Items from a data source

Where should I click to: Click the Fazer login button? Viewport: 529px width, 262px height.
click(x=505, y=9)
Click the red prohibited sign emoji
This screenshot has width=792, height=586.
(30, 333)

DESCRIPTION OF THE TASK:
Give back every line of the data exactly as it was written.

REPLY:
Where should I click to: Click the Fazer login button? Viewport: 529px width, 262px height.
click(x=505, y=9)
Click the red prohibited sign emoji
This screenshot has width=792, height=586.
(30, 333)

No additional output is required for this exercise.